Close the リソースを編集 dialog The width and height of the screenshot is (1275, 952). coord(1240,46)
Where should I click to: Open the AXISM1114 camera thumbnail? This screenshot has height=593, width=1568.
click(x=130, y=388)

==

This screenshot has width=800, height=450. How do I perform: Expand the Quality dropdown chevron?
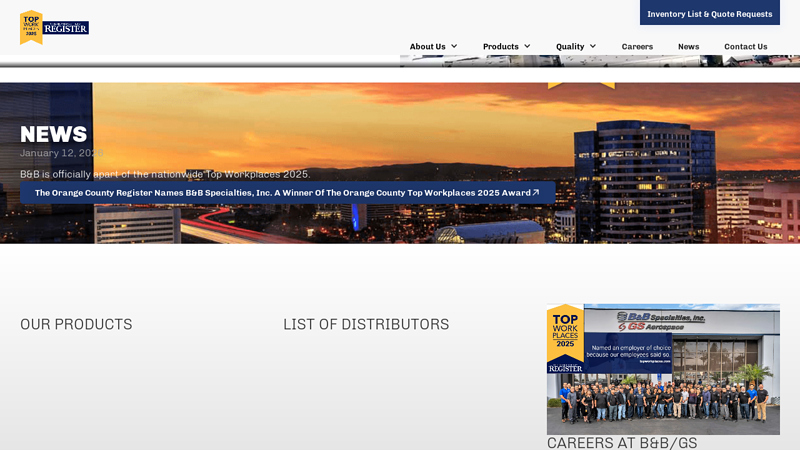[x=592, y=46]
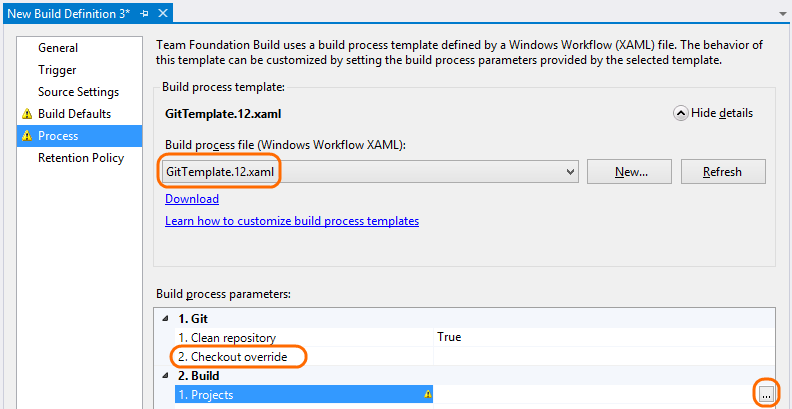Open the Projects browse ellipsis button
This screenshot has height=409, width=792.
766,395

* * *

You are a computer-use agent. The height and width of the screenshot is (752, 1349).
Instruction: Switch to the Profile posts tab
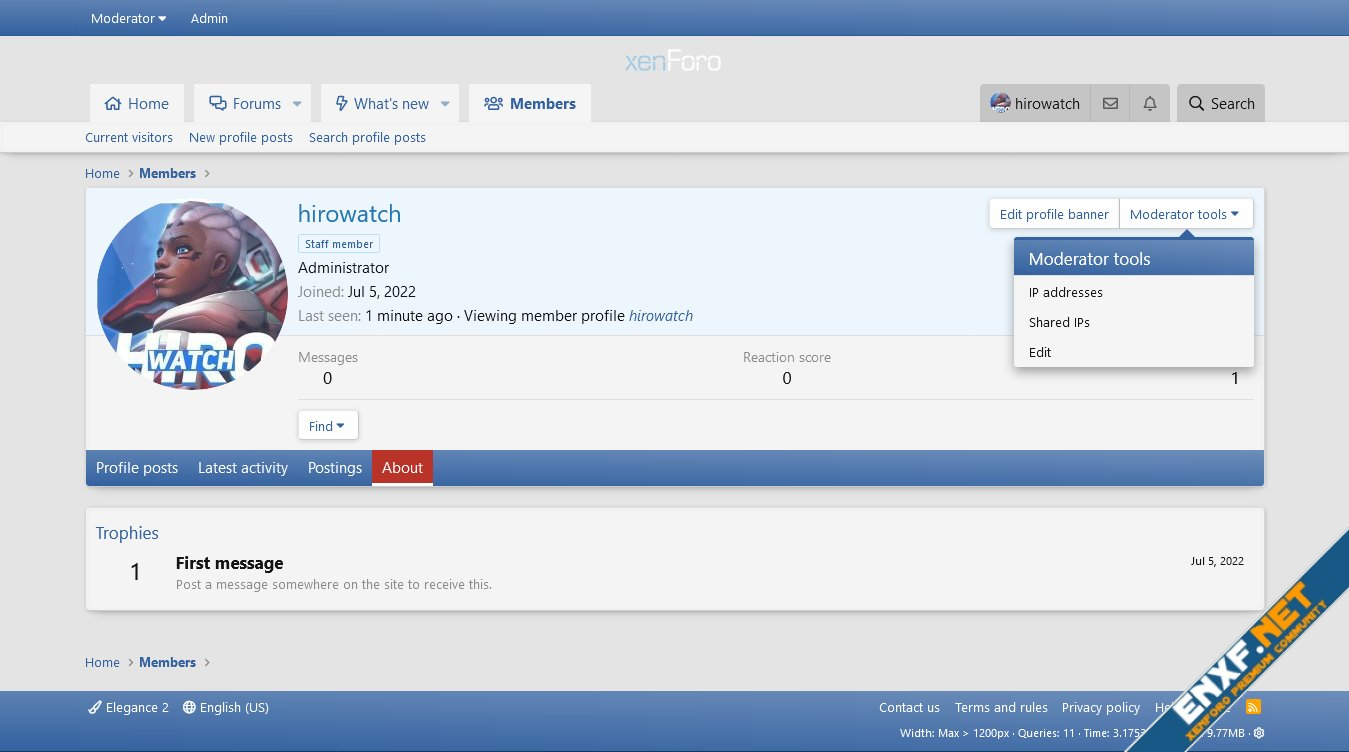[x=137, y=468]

**Cosa farai:** Ricopia tale e quale il tratto che va dalla riga contenente "Where should I" fino alla riga contenente "click(x=130, y=388)", estremi inclusi.

**Risposta:**
Where should I click to: Open the AXISM1114 camera thumbnail? This screenshot has height=593, width=1568.
click(x=130, y=388)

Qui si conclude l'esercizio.